La décision de la municipalité et du Maire d’apposer une stèle en hommage aux victimes de l’OAS est un événement : c’est le premier monument en France qui va rendre hommage aux victimes de l’OAS.
Nulle part un tel monument n’existe, même pas à Évian, où pourtant le maire, Camille Blanc, fut assassiné par l’OAS le 31 mars 1961.
Et, comme l’indique la délibération, il a fallu attendre 1999 pour qu’une loi reconnaisse enfin la guerre d’Algérie et le 19 mars.
Il est temps aujourd’hui de travailler à entendre et à confronter les mémoires : les soldats du contingent, les harkis, les rapatriés, les Algériens luttant pour leur indépendance et toutes les victimes de cette guerre.
La Ville de Paris a déjà commencé un travail avec le Mémorial au Père Lachaise en hommage aux 747 parisiens morts pour la France en Afrique du Nord, avec la plaque du pont Saint Michel en souvenir des victimes du 17 octobre 1961, avec le monument en mémoire des harkis et des victimes civiles dans le jardin de la Butte du chapeau rouge, avec la place Maurice Audin, la place du 8 février 1962 au métro Charonne et la place du 19 mars 1962, date officielle du cessez le feu.
Il est important aujourd’hui de rendre hommage aux 2.200 victimes de l’OAS, qu’elles soient civiles ou militaires. Et il nous appartient de les sortir de l’oubli, de rappeler qu’elles ont été assassinées parce qu’elles avaient fait le choix de la loyauté, du respect des institutions républicaines, alors qu’elles étaient menacées par un terrorisme de grande ampleur, que ce soit en Algérie ou en métropole.
L’OAS visait des militaires, des fonctionnaires, des civils, des politiques, parce qu’ils respectaient les choix du gouvernement légitime.
Nous n’oublions pas que, lors de cette période dramatique pour la France et l’Algérie, un attentat a eu lieu contre le général de Gaulle, Président de la République, ce qui représente pour moi un double outrage, parce que le général de Gaulle était un grand Résistant et qu’il représentait les plus hautes fonctions de la République puisqu’il était Président de la République.

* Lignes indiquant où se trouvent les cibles
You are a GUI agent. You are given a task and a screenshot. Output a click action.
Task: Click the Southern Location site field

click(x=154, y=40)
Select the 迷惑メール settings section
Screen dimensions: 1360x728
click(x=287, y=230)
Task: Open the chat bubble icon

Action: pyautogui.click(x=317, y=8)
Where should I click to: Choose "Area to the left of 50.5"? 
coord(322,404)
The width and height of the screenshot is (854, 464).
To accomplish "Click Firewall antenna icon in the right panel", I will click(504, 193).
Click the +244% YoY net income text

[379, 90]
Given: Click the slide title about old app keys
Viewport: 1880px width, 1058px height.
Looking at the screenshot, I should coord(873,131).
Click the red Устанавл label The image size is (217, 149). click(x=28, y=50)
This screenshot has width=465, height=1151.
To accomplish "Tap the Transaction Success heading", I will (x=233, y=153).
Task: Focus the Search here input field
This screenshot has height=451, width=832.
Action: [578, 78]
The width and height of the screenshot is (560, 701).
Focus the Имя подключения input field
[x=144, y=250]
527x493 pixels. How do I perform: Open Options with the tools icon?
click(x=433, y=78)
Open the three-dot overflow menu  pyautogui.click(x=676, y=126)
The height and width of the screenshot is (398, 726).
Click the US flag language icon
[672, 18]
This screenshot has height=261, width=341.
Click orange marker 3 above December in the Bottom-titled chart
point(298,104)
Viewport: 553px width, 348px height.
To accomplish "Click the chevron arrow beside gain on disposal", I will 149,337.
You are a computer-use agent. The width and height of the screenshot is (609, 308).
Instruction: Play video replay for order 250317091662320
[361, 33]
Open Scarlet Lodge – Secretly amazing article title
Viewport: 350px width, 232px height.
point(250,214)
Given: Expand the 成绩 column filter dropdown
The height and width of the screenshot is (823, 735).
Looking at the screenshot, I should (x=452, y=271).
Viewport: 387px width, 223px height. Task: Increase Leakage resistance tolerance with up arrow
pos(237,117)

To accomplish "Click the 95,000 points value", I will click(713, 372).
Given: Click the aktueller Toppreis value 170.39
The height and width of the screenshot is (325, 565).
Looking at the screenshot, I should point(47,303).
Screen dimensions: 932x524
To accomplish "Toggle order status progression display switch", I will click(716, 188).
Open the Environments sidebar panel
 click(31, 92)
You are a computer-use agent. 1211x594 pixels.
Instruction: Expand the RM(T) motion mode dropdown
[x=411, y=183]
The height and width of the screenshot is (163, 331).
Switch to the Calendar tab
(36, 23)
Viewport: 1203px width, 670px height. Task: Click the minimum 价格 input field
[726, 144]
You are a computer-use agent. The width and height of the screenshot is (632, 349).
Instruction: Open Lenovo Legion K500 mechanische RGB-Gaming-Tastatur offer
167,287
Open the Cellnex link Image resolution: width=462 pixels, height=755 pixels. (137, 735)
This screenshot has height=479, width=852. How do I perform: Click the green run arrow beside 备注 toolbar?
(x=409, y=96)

* Consigne
D'après le texte sur la stèle, les affirmations suivantes sont-elles exactes ? Répondez par oui ou non et citez mot pour mot le passage qui tranche : (a) la stèle sera le premier monument en France en hommage aux victimes de l'OAS ; (b) un monument de ce type existe déjà à Évian ; (c) le Mémorial au Père Lachaise rend hommage à 2.200 Parisiens. Appuyez-vous uniquement sur le texte du document.

* Réponse
(a) Oui : « c’est le premier monument en France qui va rendre hommage aux victimes de l’OAS ».
(b) Non : « Nulle part un tel monument n’existe, même pas à Évian ».
(c) Non : « en hommage aux 747 parisiens morts pour la France en Afrique du Nord ».